Would you retype, word for word, the line with "Click the JP-82 progress bar under its title" and each line after it to the end of the entries below, leaving the pictures out?
Extracted material Block Start
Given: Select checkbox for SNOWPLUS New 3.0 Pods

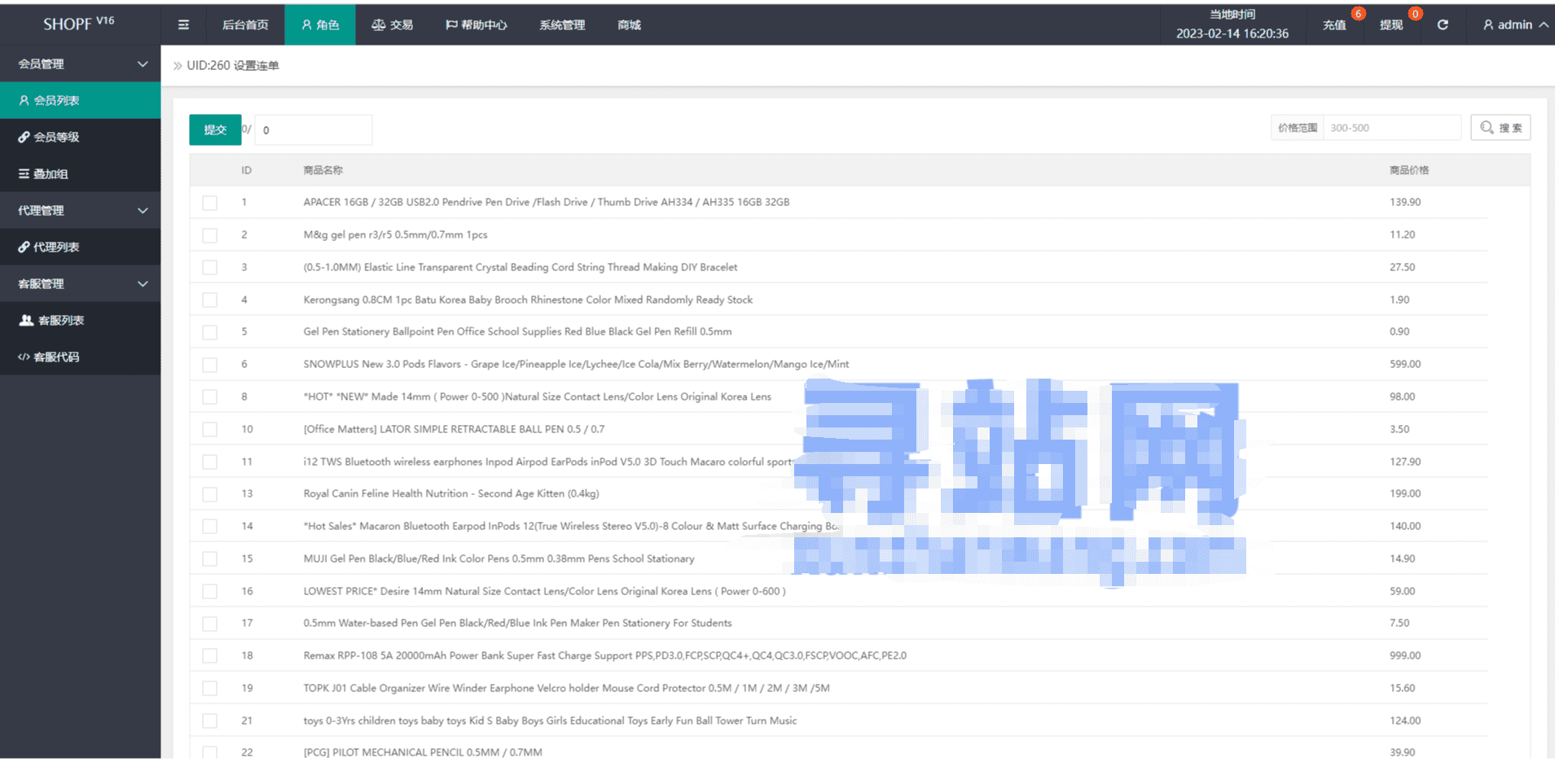Looking at the screenshot, I should 210,365.
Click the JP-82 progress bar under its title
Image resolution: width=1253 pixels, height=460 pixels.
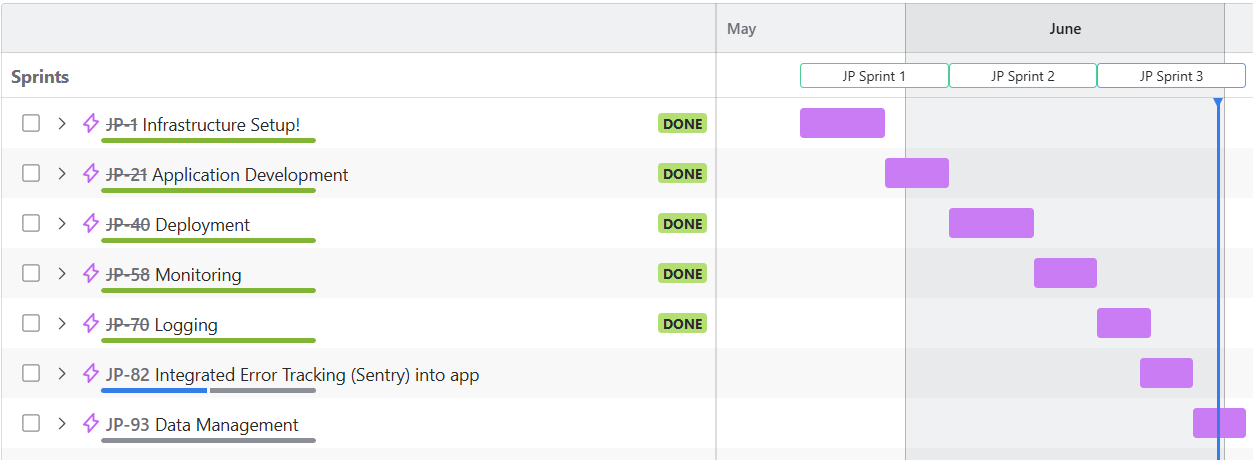208,390
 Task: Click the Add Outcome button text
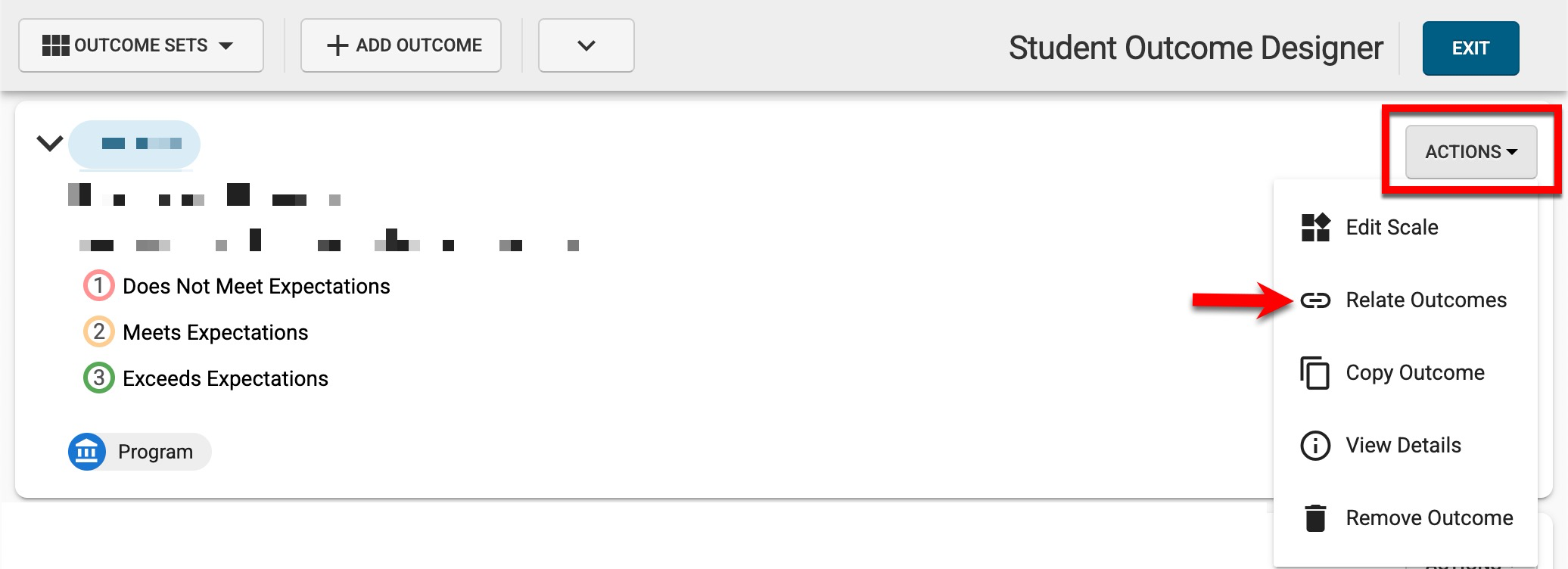point(418,45)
Extracted material Block End
**Answer below**
Click the JP-82 progress bar under its title
Image resolution: width=1253 pixels, height=460 pixels.
208,390
 Task: Click the Add Outcome button text
point(418,45)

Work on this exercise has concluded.